__JOB__
Reproduce the records below line for line with no changes, but omit the pictures.

+ + + + + + +

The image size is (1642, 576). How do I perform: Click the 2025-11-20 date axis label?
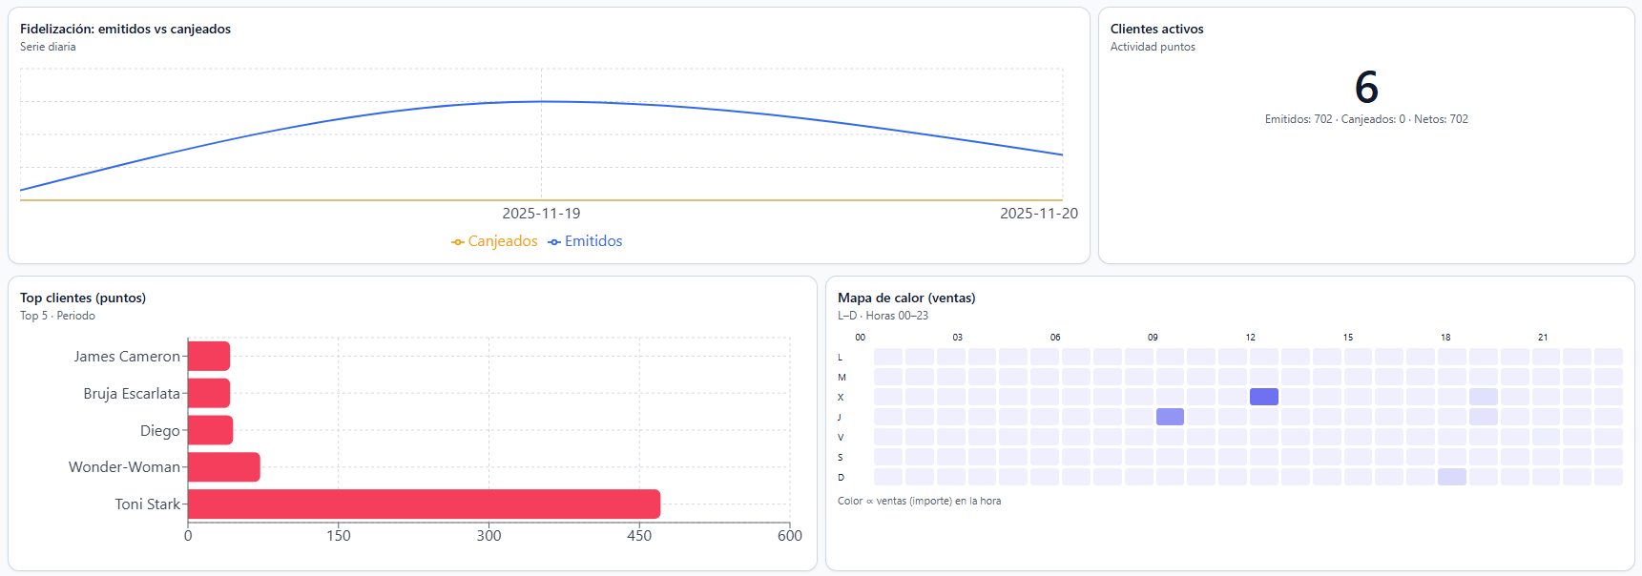pos(1038,214)
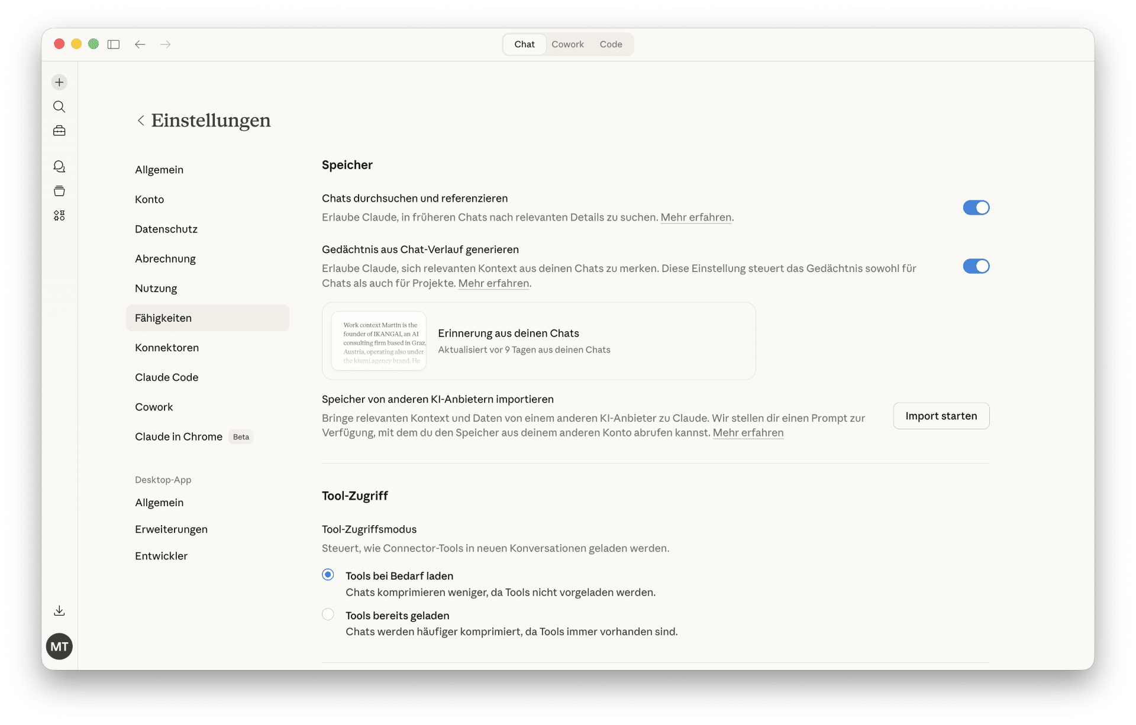Select Tools bei Bedarf laden option
Screen dimensions: 1136x725
click(328, 575)
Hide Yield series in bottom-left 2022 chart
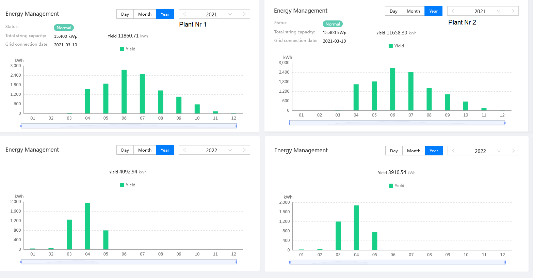Viewport: 533px width, 278px height. click(128, 185)
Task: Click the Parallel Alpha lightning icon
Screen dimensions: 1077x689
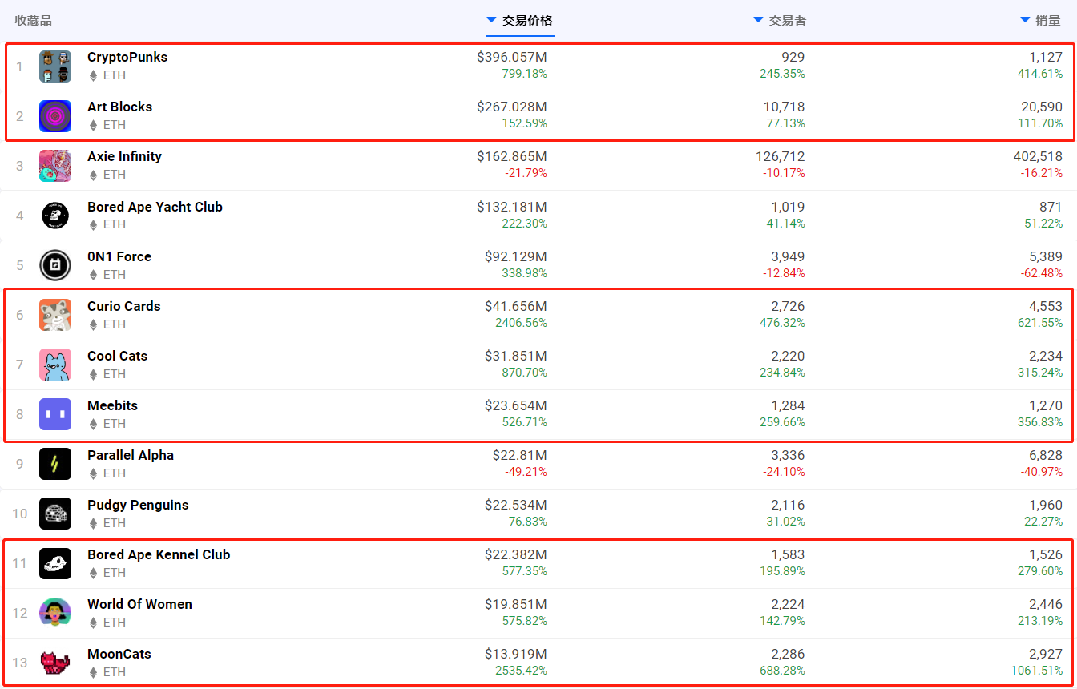Action: coord(55,464)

+ + + + + + +

__ANSWER TO THIS TASK__
The image size is (1642, 576). How do I perform: Click the 2025-11-20 date axis label?
pos(1038,214)
Select Tools bei Bedarf laden option
Screen dimensions: 1136x725
click(328, 575)
Hide Yield series in bottom-left 2022 chart
Viewport: 533px width, 278px height. click(128, 185)
Task: Click the Parallel Alpha lightning icon
Screen dimensions: 1077x689
Action: coord(55,464)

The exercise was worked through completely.